Uma outra hipótese, também bastante discutida dentro dos círculos da pecuária, é a de que realmente existe uma proporção maior de vendas voltadas para a exportação no estado de São Paulo, o que estaria produzindo essa discrepância nas tendências. Como se sabe, os pecuaristas e os frigoríficos estão enfrentando um cenário de enfraquecida demanda doméstica e robusta procura externa. Sendo assim, o boi que possui os pré requisitos necessários para ser vendido para a China – a saber, abate com menos de trinta meses, no máximo quatro dentes incisivos, possuidor de GMT, entre outros detalhes – está se valorizando, enquanto o animal destinado ao mercado doméstico está sofrendo com perdas. Dentro desse arcabouço, a maior participação das exportações nas vendas dos frigoríficos paulistas refletiria sim a realidade e estaria produzindo ganhos no momento em que o restante do país sofre com perdas.
Essa teoria ganha força quando se compara o volume de abates com o número de frigoríficos com permissão para exportar para a China por estado. Os dados do IBGE para o 3° trimestre de 2021, os mais recentes disponibilizados, mostram que São Paulo é responsável por cerca de 10% dos abates do país, porcentagem compartilhada com Goiás, Mato Grosso do Sul e Minas Gerais. Já a análise dos dados do Ministério da Agricultura (MAPA) indicam que 24,3% das indústrias capacitadas a vender em território chinês são paulistas, enquanto o restante dos estados produtores mencionados têm participação similar a dos abates: 10%. Ou seja, esses números indicam que a parcela da produção dos frigoríficos paulistas destinada ao mercado externo é muito superior que a dos outros estados do país, o que justificaria esse peso excessivo do boi China nos cálculos do CEPEA e a consequente discrepância de tendências.
O estado que pode trazer certa contestação a essa lógica é o Mato Grosso. Lá é onde ocorrem aproximadamente 16% dos abates e onde 21,6% dos frigoríficos do país liberados para exportar para a China estão localizados. Esses números mostram um “excesso” de 5,6 pontos percentuais e mesmo assim o estado vem enfrentando desvalorizações nas últimas semanas, o que é um furo na lógica de que uma maior participação dos animais voltado para exportação produziria valorização. A tréplica para essa questão seria o fato de que esses 5,6 p. p. a mais não se comparam com o excesso de 14,3 p. p. registrado pelas praças paulistas, além da realidade de que a desvalorização no Mato Grosso foi menos intensa que a dos outros estados.

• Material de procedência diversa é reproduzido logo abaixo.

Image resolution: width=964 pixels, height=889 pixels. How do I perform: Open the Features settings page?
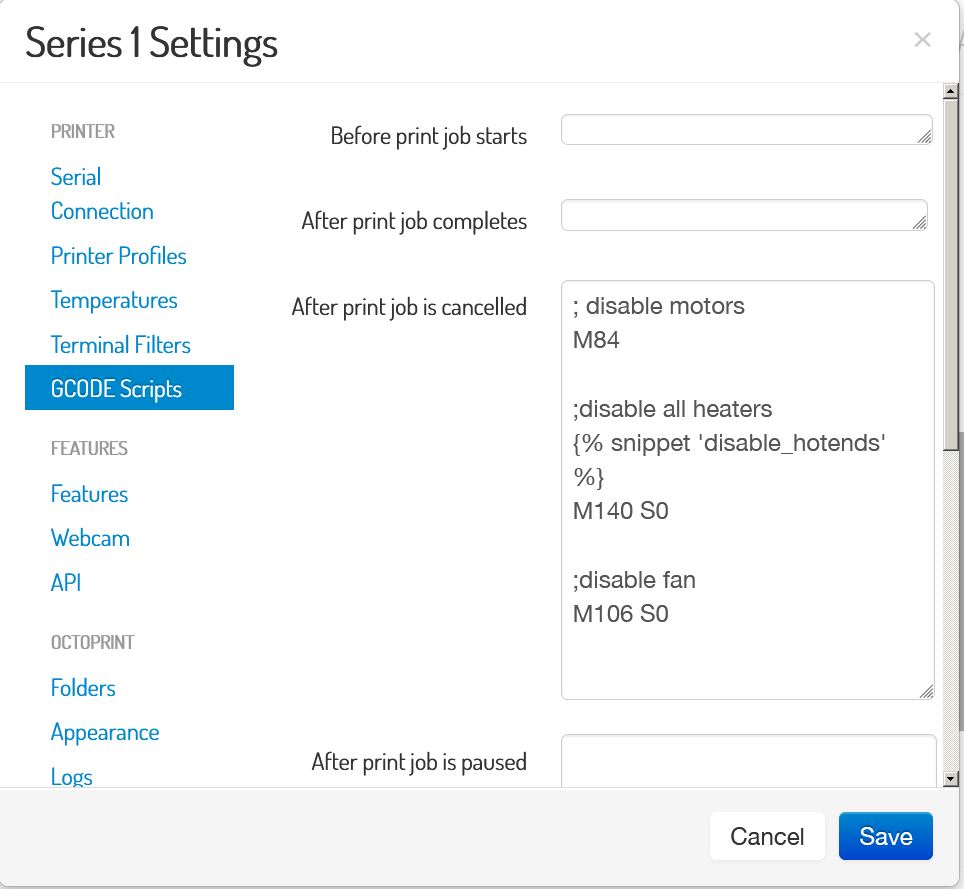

Frigoríficos com licensa para exportar para a China e abates por estado (percentual do total)
Um outro ponto que coloca em xeque a teoria do excesso de boi China em São Paulo é a questão apontada acima da livre circulação de mercadorias dentro do Brasil, que tendem a tornar homogêneos os fundamentos de oferta e demanda do país. Frente a essa lógica, não há como fazer grandes contestações. Entretanto, vale a pena notar que, após três semanas de desvalorização, os estados do Mato Grosso, Mato Grosso do Sul e Minas Gerais postaram ganhos nos sete dias que se encerraram em 18 de fevereiro. Portanto, é possível que o ajuste teórico estabelecido pela lógica de mercado tenha começado a entrar em vigor, corrigindo esse aumento do diferencial de base.